PASSAGE TO READ -
For fifty-five years SUNRISE has been a forum for people in all walks of life to share experiences and ideas that they have found helpful in forming a workable philosophy of life. The vast majority of its articles have always come from its readers and other amateur writers. It promotes universality and independence of thought, particularly through exploration of traditions, ideas, and spiritual values from all times and places. Above all, it encourages brotherhood, compassion, altruism, and mutual understanding.
James A. Long, the founding editor, was a very practical person who believed that any philosophy or belief must be lived to be of real value. Life, he felt, was the only teacher and training ground.*
*More about Mr. Long and his approach to theosophy may be found in the transcripts of his meetings with members in Europe in 1951, which took place immediately after he became leader of the Theosophical Society and before he founded SUNRISE. Originally issued only to the membership, these 1951 Tour Reports are now available on TUP Online at www.theosociety.org.
In the first issue, he explained why he founded SUNRISE:
Each one of us can and will someday bring about a sunrise in our lives and that sunrise, once it comes, will light the way to future progress not only of the individual but of the whole human race. . . .
This will not come about quickly . . . [but] just as that spark of divinity can be unfolded in the life of a single individual, that same possibility resides in the whole of humankind; and even though it may take time, every effort that you and I and our fellowmen make to bring this about is an effort toward the realization of that golden age.
It is for that purpose that this magazine is being published, so that we can be consciously taking part in this process of helping our fellowmen to realize that each one has an opportunity to bring about a sunrise in his life and in doing so he will participate actively and consciously in forming the nucleus of a brotherhood that will reach far beyond the lip-service given to this word in past generations.

SUPPLIED INFORMATION -

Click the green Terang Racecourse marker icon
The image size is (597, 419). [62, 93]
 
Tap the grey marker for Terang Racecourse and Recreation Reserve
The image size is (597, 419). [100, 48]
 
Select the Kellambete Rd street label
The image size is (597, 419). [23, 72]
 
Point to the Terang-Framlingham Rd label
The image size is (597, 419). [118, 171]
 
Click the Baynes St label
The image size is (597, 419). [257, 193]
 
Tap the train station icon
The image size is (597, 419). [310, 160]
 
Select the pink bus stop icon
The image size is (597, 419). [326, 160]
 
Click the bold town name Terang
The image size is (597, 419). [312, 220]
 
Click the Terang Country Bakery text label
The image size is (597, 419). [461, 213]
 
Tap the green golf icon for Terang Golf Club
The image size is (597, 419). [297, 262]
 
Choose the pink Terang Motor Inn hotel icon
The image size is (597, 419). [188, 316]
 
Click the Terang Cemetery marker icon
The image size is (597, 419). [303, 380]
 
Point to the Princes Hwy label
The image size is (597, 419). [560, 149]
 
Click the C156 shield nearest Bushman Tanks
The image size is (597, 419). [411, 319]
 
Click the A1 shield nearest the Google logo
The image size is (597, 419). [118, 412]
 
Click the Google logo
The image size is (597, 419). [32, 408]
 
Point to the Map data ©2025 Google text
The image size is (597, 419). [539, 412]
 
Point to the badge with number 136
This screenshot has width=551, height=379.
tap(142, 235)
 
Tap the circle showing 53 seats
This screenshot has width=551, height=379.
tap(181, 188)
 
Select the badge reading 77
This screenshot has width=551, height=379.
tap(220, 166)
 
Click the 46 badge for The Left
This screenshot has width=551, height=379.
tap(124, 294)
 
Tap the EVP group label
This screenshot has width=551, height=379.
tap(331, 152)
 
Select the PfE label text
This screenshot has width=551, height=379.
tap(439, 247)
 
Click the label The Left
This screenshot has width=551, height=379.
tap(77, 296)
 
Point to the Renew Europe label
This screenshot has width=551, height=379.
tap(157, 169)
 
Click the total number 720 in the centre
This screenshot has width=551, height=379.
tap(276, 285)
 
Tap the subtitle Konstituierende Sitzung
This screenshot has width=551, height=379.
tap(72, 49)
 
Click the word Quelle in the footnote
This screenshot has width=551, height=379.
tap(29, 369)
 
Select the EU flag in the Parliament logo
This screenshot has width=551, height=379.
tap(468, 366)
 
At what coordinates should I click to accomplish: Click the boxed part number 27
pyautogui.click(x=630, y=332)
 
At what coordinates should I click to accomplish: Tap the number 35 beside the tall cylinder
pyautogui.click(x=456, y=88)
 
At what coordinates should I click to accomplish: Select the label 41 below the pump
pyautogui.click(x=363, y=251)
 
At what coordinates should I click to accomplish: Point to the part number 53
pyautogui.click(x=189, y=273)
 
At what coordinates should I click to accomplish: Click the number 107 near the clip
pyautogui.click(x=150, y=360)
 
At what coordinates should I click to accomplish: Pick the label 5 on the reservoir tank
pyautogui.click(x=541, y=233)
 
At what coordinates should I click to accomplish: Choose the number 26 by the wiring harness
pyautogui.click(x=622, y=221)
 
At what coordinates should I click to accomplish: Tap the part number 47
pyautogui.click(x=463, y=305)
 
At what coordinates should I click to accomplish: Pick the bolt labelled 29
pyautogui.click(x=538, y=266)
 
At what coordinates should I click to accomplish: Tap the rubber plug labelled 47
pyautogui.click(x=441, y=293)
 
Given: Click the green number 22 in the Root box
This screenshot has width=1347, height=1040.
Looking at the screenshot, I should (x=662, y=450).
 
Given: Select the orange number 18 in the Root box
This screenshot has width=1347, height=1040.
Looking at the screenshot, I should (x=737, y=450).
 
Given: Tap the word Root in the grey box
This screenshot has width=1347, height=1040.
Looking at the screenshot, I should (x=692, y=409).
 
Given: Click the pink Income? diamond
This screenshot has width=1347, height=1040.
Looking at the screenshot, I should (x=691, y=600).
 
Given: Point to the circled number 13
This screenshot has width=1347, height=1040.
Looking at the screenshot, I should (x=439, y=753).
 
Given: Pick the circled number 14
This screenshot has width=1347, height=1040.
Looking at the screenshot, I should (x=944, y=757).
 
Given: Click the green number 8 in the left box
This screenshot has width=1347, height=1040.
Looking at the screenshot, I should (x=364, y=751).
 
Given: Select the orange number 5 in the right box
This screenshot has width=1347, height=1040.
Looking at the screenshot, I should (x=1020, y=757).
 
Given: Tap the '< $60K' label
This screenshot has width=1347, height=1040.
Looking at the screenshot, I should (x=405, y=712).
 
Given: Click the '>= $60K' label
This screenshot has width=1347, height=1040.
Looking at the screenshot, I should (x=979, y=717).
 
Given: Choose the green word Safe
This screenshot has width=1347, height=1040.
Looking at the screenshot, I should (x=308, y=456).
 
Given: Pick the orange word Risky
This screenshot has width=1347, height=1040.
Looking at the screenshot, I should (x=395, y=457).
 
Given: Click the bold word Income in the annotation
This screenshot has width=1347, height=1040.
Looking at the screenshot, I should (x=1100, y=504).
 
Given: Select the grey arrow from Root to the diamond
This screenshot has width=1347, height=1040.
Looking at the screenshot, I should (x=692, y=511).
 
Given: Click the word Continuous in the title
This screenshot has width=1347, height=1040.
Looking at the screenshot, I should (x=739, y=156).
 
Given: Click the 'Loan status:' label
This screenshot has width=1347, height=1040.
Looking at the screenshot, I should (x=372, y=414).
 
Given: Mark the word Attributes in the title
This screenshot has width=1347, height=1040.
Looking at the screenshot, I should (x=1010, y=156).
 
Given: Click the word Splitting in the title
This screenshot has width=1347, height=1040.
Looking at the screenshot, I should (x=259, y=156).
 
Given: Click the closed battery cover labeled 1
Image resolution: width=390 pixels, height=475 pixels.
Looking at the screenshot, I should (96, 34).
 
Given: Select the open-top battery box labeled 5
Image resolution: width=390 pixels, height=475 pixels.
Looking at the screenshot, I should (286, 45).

THE PROBLEM - Copy the text about SUNRISE magazine starting at "This will not" and ending at "that golden age.", substituting "new era" for "golden age".

WORKED SOLUTION -
This will not come about quickly . . . [but] just as that spark of divinity can be unfolded in the life of a single individual, that same possibility resides in the whole of humankind; and even though it may take time, every effort that you and I and our fellowmen make to bring this about is an effort toward the realization of that new era.